Earlier this month, the Pew Internet & American Life Project (based on survey data)
reported that smartphones were in the hands of 53 percent of US mobile phone owners.
Today Nielsen followed, proclaiming that 49.7 percent of mobile subscribers have smartphones. Roughly 48 percent have Android devices, while 32 percent have iPhones according to Nielsen. The other 20 percent own RIM, Windows and so on.
The Nielsen data are also based on consumer polling, though with a larger sample than used by Pew. However the Pew survey data are collected in a way that is supposed to be representative of the larger population.

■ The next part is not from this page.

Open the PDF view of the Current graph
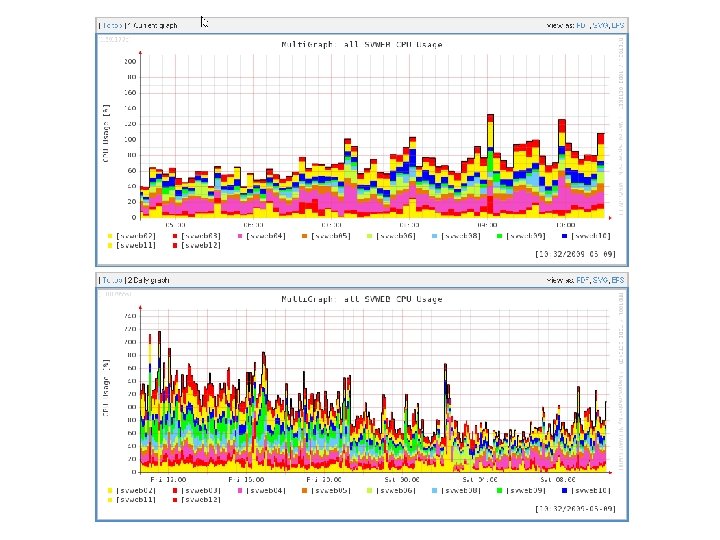The image size is (720, 540). click(x=581, y=26)
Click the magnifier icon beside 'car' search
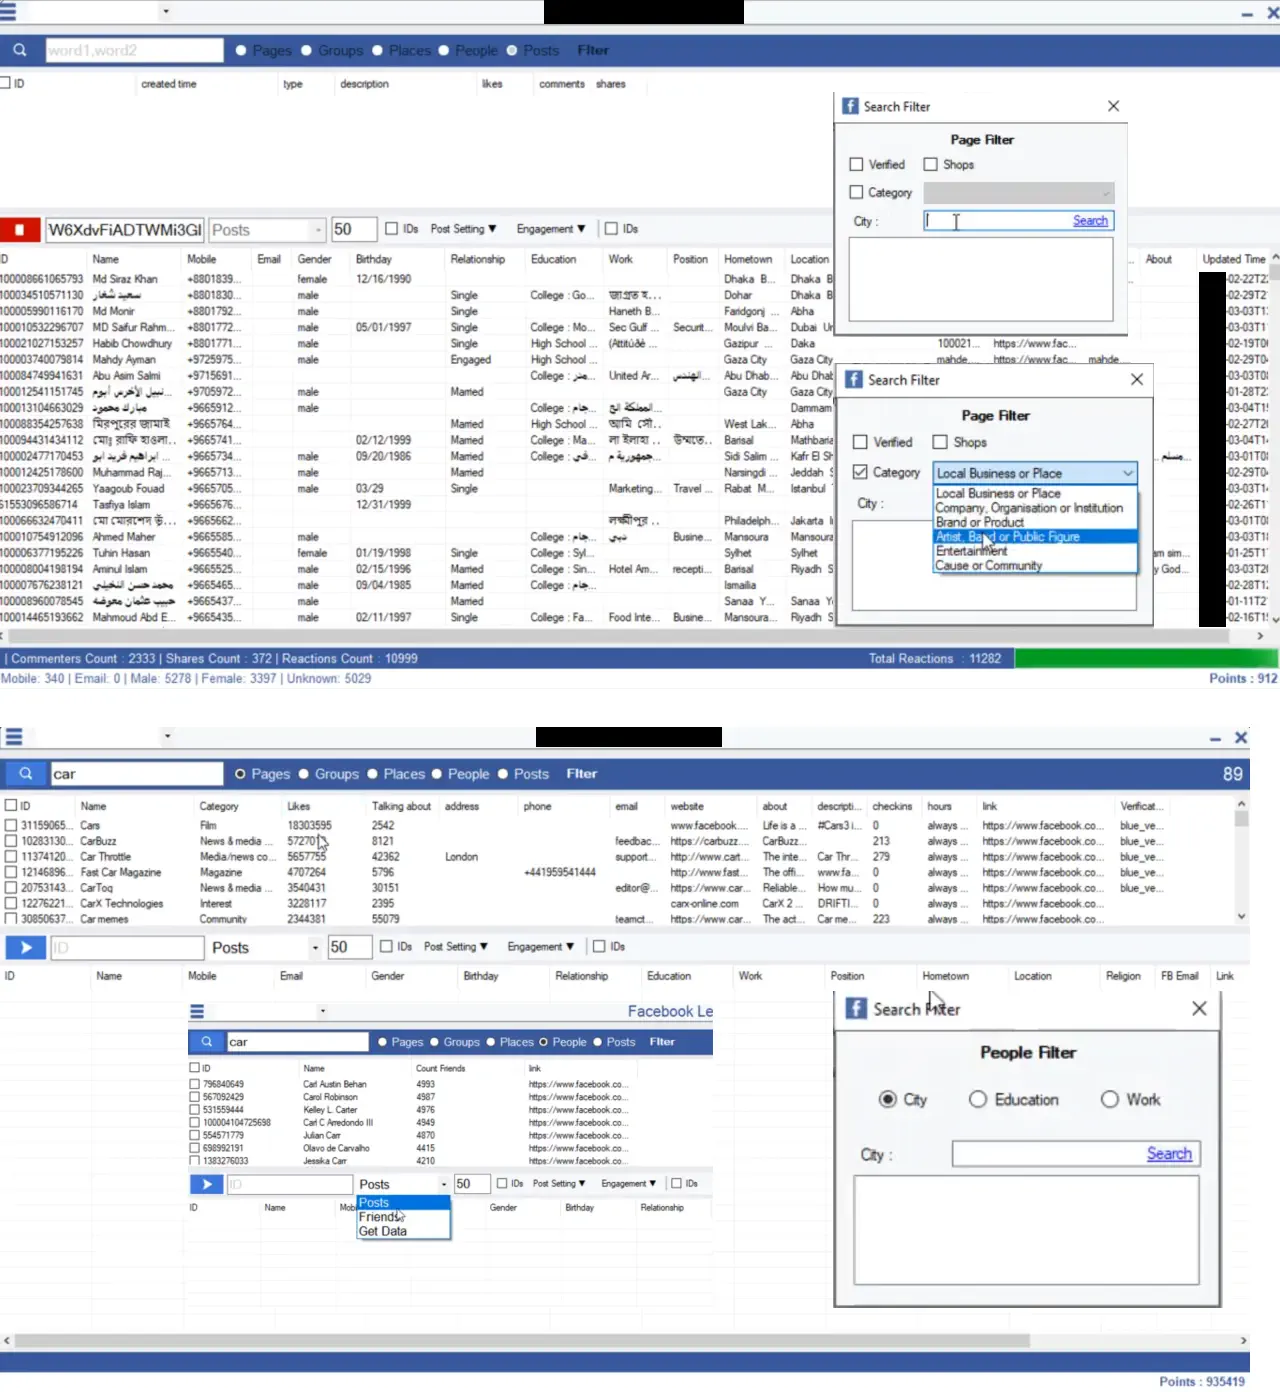This screenshot has height=1392, width=1280. [26, 774]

By contrast, comScore says that US smartphone ownership is 43 percent. That number is now the outlier and quite a distance from the Nielsen and Pew figures. How do we account for that? I think comScore is incorrect and that we can now say with confidence that half the US mobile population has a smartphone.

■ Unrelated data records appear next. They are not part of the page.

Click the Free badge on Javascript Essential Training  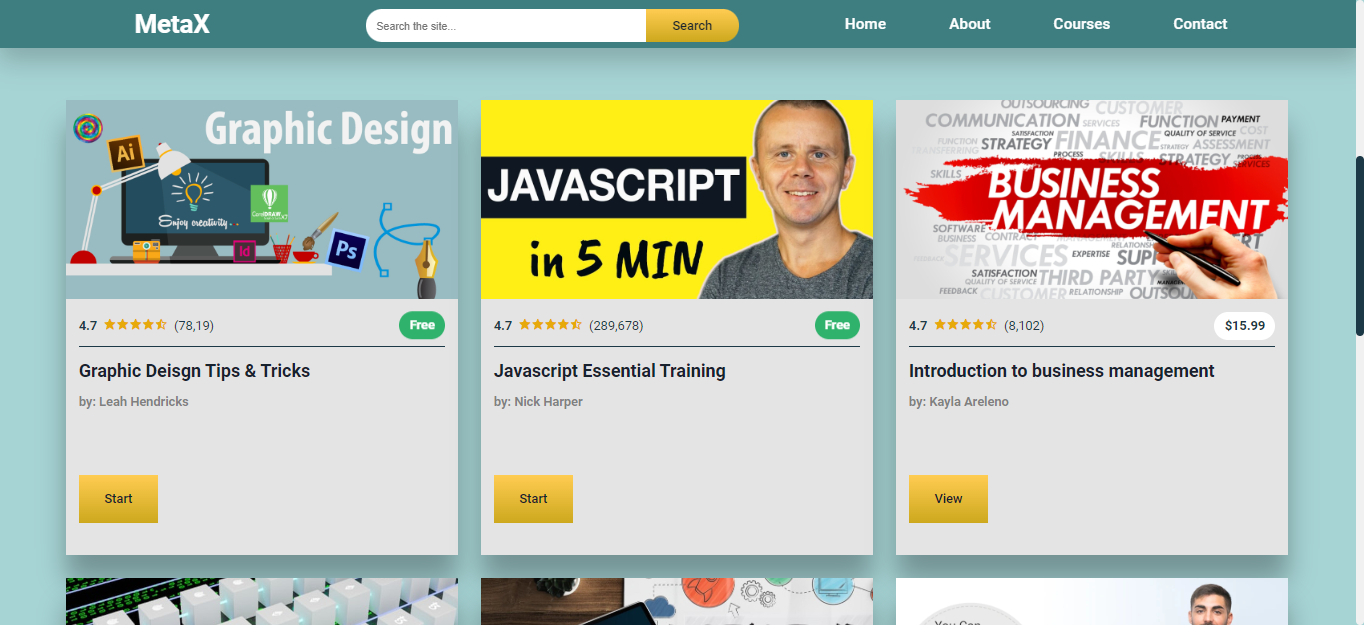837,325
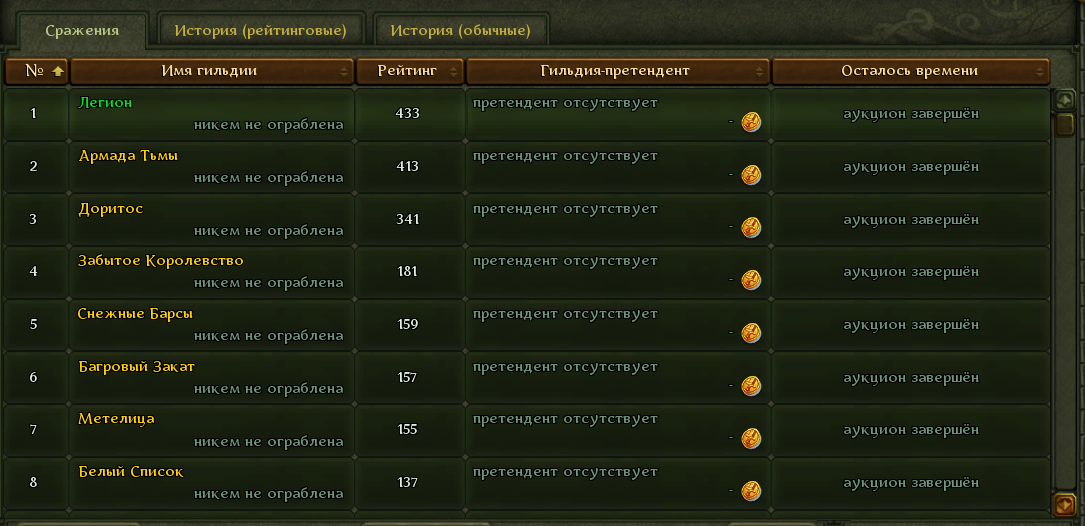Sort table by Рейтинг column
The image size is (1085, 526).
point(410,71)
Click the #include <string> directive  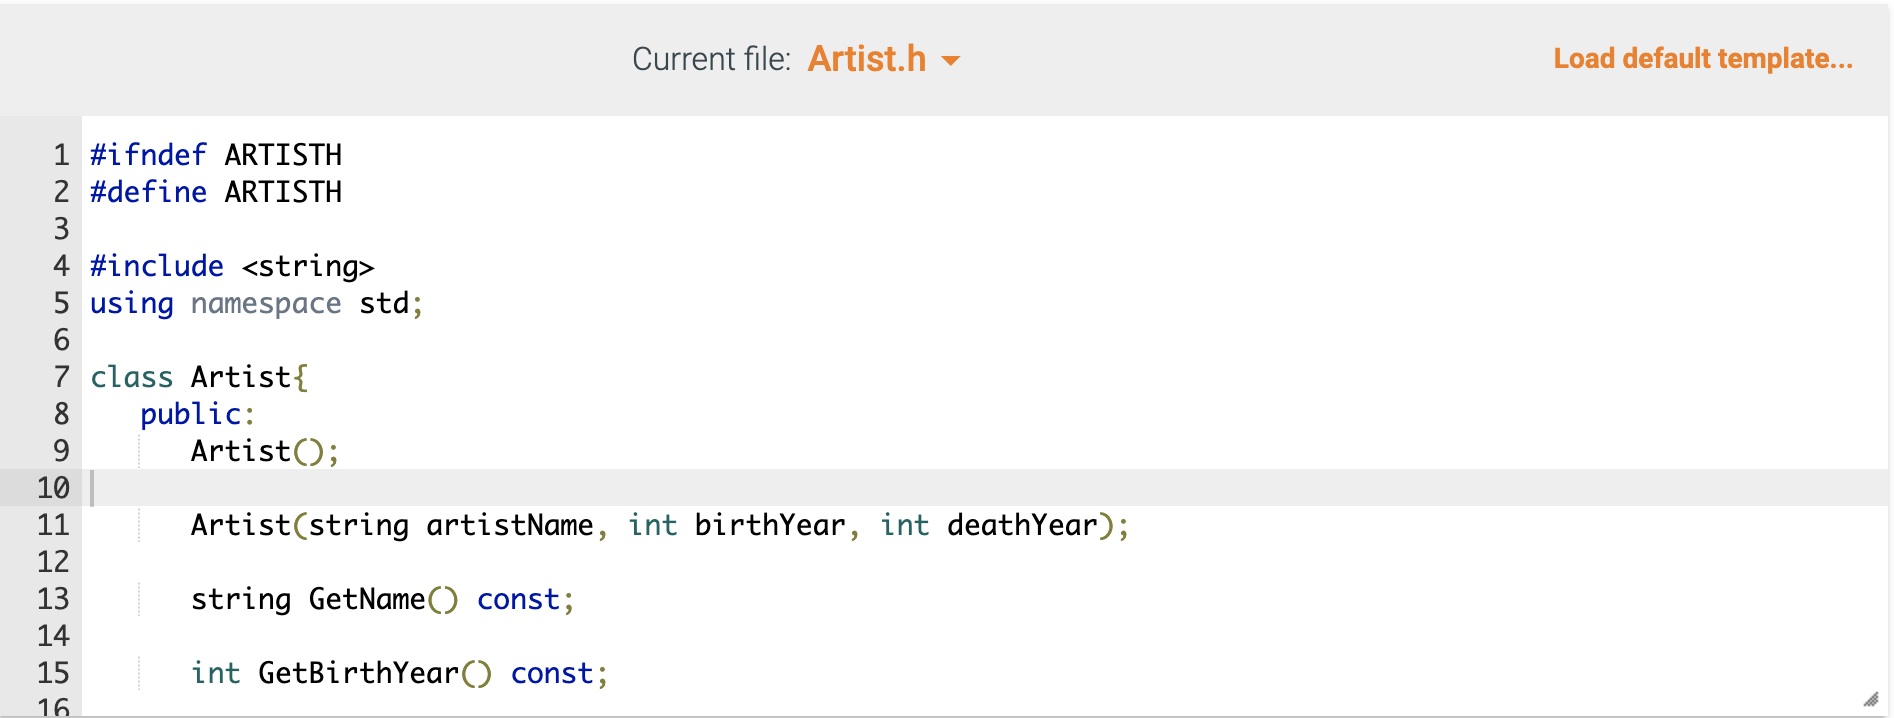230,266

But what does that mean in terms of actual numbers of people?
As of June, 2011 the wireless trade group CTIA said there were 322.8 million “wireless subscriber connections” in the US — more than the population as a whole. Some people obviously have two or more accounts. For its part, comScore uses a base of 234 million mobile phone owners 13 and over.
The four major US mobile carriers have roughly 300 million subscribers combined. The total US population is 312 million. We don’t know how many people have multiple accounts, but my guess is that it’s a relatively small slice of the total mobile population.
Clearly the comScore base of 234 million is too small and the CTIA number (again, greater than the US population) is too large. If we assume that a generous 20 percent of the US mobile population has two accounts — the figure is probably much higher than actual — then the appropriate base becomes something like 257 million.
Half of that 257 million would be 128 million people with smartphones in the US.